Hacker News new | past | comments | ask | show | jobs | submit login
Regex2fat: Turn your favorite regex into FAT32 (github.com/8051enthusiast)
397 points by beefhash on April 15, 2020 | hide | past | favorite | 82 comments



If you think this is crazy, check out the VVFAT driver in qemu[1]. At first sight it seems simple enough - turn a host directory into a virtual FAT filesystem which is presented to the guest.

The clever/insane thing is it supports writes. It is able to "reverse" those block level operations from the guest to modify the source filesystem on the host.

It was written by the ever exceptional Fabrice Bellard. EDIT: No it wasn't, it was written by Johannes Schindelin, thanks for the clarification in replies.

[1] https://github.com/qemu/qemu/blob/master/block/vvfat.c


> It was written by the ever exceptional Fabrice Bellard.

I think it is rather by Johannes Schindelin [1].

[1] https://github.com/qemu/qemu/commit/de167e416fa3d6e4bbdcac90...


On the other hand, I don't think we've ever seen Fabrice Bellard and Johannes Schindelin in the same room together.


That is... compelling, I admit, as Bellard was known for his use of various pseudonyms (e.g. Gérard Lantau for FFmpeg). But I guess Schindelin now works for Microsoft while Bellard still works for Amarisoft [1], right?

[1] https://www.amarisoft.com/about-us/


But if you rearrange, remove, and then add some letters to Amerisoft it spells MicroSoft. The implication is clear.


And now you can even write the regex for it into FAT32


Huh? Where do you get the 'c'? Typo?


>and then add some letters


That seems like the perfect solution to the problem of newer Android devices losing USB mass storage support because the internal data filesystem is no longer FAT32 and they combined the partitions together into a Linux-format one. Unfortunately a quick Google suggests no one has tried to take that file/concept and implement it so the Android device could present a virtual USB drive using that with a directory on the "host", but I guess that just makes it an idea for anyone else who has some time and would like an interesting challenge...
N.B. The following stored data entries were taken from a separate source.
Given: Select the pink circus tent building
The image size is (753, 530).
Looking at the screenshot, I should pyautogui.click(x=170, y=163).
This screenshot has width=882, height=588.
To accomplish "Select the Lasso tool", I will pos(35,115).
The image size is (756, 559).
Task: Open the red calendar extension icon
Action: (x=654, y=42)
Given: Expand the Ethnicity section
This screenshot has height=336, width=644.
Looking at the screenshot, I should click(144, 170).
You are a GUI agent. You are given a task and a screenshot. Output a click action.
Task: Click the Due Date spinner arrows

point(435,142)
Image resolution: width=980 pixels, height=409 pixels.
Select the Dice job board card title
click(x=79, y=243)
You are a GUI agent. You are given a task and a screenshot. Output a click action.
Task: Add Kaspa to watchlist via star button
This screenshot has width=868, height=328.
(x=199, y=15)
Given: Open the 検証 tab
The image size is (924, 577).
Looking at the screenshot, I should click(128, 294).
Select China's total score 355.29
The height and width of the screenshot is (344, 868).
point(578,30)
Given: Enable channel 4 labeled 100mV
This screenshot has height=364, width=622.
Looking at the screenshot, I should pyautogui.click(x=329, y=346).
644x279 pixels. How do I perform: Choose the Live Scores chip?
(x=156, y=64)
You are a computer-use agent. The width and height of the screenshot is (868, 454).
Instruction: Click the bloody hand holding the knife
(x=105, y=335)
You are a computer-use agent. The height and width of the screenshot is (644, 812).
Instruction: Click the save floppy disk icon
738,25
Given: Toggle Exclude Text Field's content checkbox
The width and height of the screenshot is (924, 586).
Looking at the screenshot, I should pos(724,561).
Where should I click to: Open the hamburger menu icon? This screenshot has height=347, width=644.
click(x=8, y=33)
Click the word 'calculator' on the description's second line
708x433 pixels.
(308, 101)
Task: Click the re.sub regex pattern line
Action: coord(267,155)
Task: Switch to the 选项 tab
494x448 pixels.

I can imagine other interesting use cases. fat32 over the network, for example: so you can e.g. plug in a USB device into some legacy hardware, and when it does a directory read, the device lies to the host about what's inside, only retrieving the bytes over the air during a file read operation.

I think the hard part is that if the "disk" is mounted, the FAT would be in memory on Windows, so it's very hard to put in a file from "outside", because Windows will probably never re-read the FAT from the disk and will never see that file.


Why can't they keep a fat32 driver around and mount it like they always have?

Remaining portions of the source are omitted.